I actually think my position is fairly middle of the road on this issue.  I agree with the need for UC Davis to provide more housing on campus.  But I also think the city needs some housing in the city as well.

We start with math.  It is hard to calculate exactly what the city needs to build today, with no additional students admitted to UC Davis.  We know that the vacancy rate is effectively zero and we know there are a number of students already forced to commute into town.

A chart posted by Don Shor suggests as many as 10,000 students, graduate students and employees live outside of Davis, compared with 24,000 in Davis, 6000 on campus and 1455 at West Village.  Ten percent of students commute from outside of Davis.  It seems logical based on those numbers that we should probably be providing 3000 additional housing units, or perhaps beds, without any new population.

But that’s not the end of the story.  UC Davis is projecting somewhere around 6000 new students, with perhaps as many as 2000 more faculty and staff in the next decade.

The good news is that UC Davis has promised preliminarily in a document that has yet to be approved by the Regents to accommodate 90 percent of those new students.  That means 5400 of the 6000.  That means another 600 or so won’t be accommodated.  It also doesn’t include that faculty and staff number.

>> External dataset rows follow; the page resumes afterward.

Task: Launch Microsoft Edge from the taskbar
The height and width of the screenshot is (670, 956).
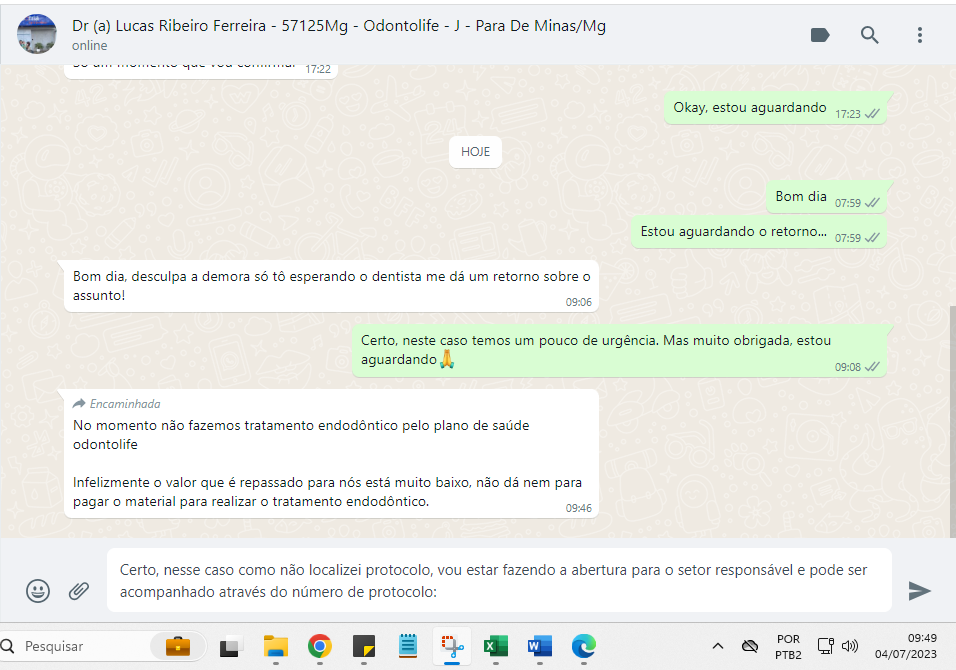Action: [x=584, y=646]
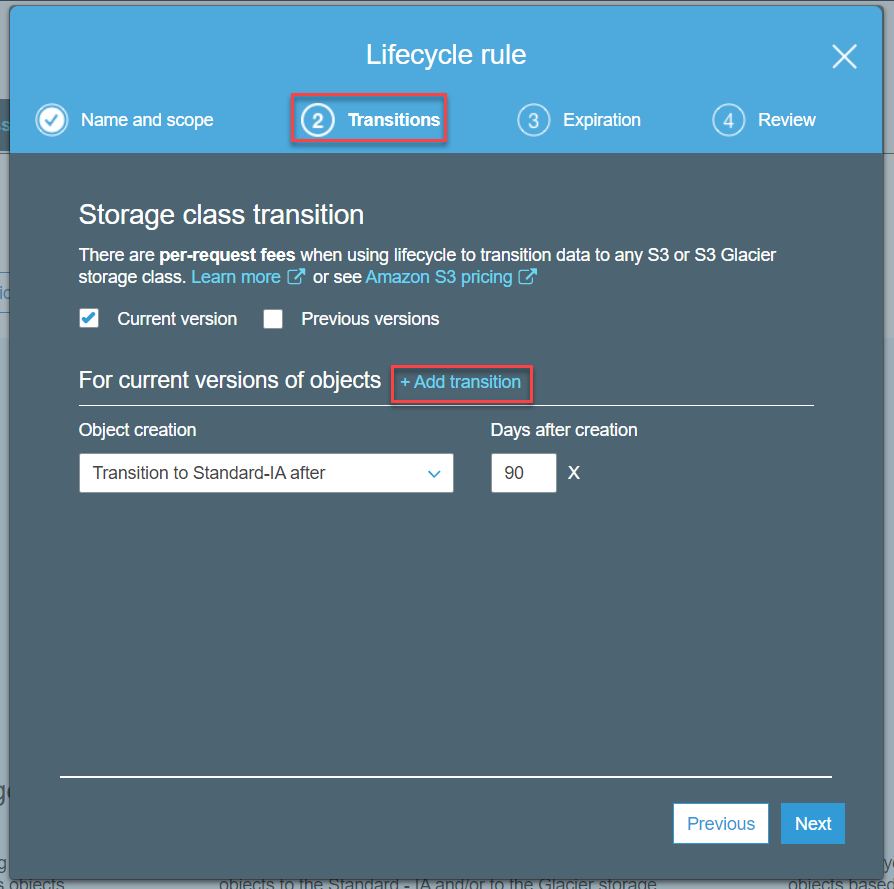Click the Name and scope checkmark icon

[52, 120]
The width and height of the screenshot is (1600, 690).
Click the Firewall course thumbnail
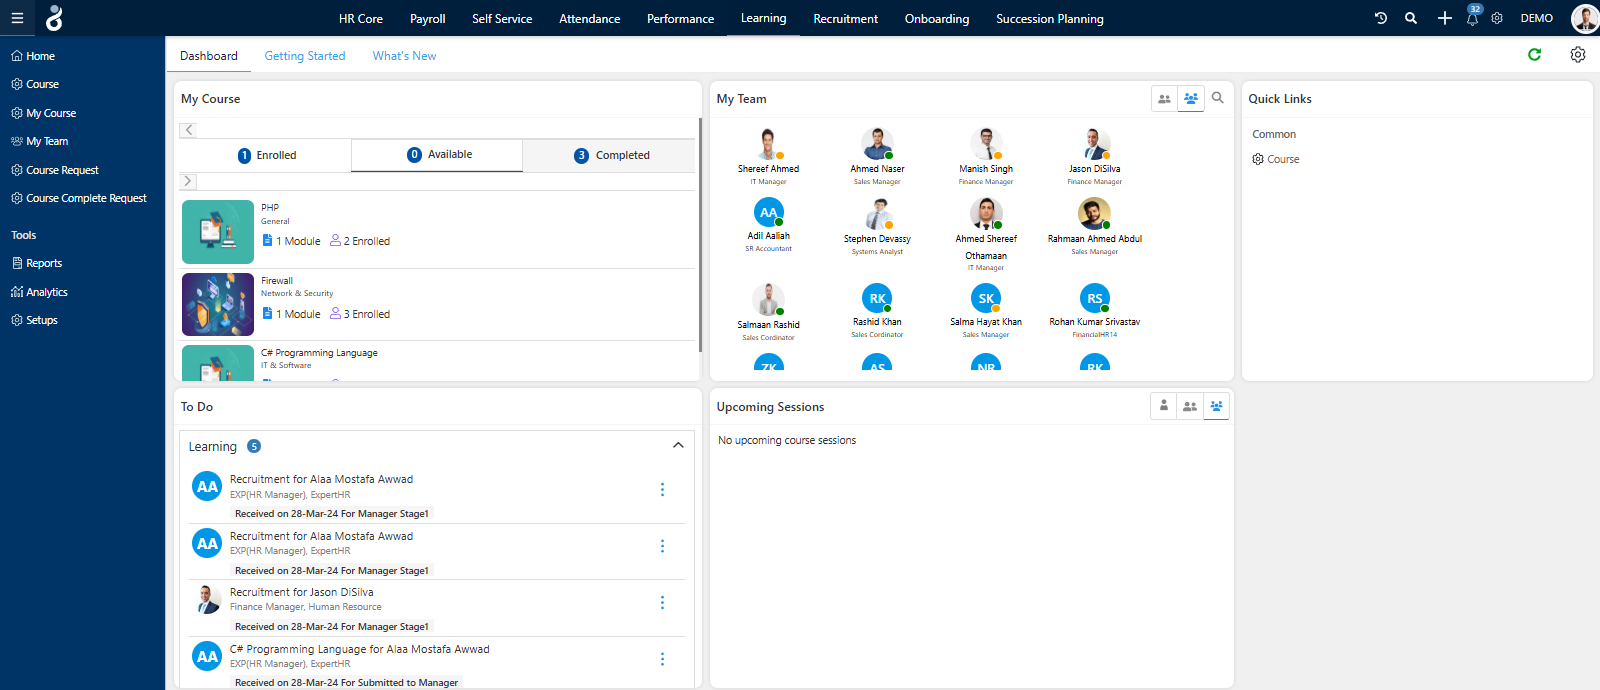pyautogui.click(x=218, y=304)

How likely is it that UC Davis will build for 5400 new students over the next ten years?  Eileen Samitz’s research that goes back nearly 30 years shows that both times UC Davis promised to increase their on-campus housing, their actual housing fell well short of their promises.

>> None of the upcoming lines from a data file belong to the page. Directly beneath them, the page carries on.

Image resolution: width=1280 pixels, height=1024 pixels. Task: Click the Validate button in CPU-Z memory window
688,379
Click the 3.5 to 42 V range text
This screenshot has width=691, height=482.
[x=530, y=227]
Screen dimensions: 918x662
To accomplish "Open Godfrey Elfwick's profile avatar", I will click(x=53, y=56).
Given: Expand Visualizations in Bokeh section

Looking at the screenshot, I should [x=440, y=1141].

There is also a timeline here.  UC Davis has announced this month they will provide about 50 more houses to faculty and staff by 2018 at West Village.  That’s barely a drop in the bucket and it represents what they can reasonably accomplish in two years.

Even if they plan for and start building new student housing, it figures it would take them perhaps until 2020 before those student housing units are online, and by that point we may have another 3000 students on campus.

That doesn’t even begin to count on delays.  We saw how long it took West Village to go from planning stages to actually housing people and, even now, nearly a decade later, we still have yet to see full build out.  Student protests led to the postponed densification of Solano Park and Orchard Park.

Now UC Davis has looked toward the sports fields on Russell Boulevard as a possible location for student housing, but we see pushback from the neighbors against the three-story student apartments.

Bottom line, I have long been an advocate for UC Davis to do its share in providing housing for students on campus.  But they have always fallen short of even their modest commitments.

I agree with the city policy of pushing for more housing on campus, I support a two-by-two that can hopefully push for more housing on campus, but at the end of the day, I’m not sure why we should count on it.

I think it is reasonable to expect that UC Davis will provide half of what they have promised in the next decade.  That puts them at 3000 new housing units, or at least beds.  I think, given current needs and future projection, the city should attempt to develop another 3000 to 4000 beds.

A lot of that could be subsumed in existing planned developments. At some point everyone expects Nishi to come back for another bite of the apple.  The Vanguard has suggested that the project could be modified to take on a lot more student housing, which would put the students right next door to campus and actually alleviate rather than exacerbate traffic.

Unfortunately, while everyone seems to understand that there is a student housing crisis, the community is divided on how to resolve it.  Failure to resolve the housing issue is only going to hurt our community – it will force more students to commute which means more traffic and greenhouse gas impacts.  It will force more students into existing facilities, which will have negative impacts on parking, on noise, on the availability of single-family homes.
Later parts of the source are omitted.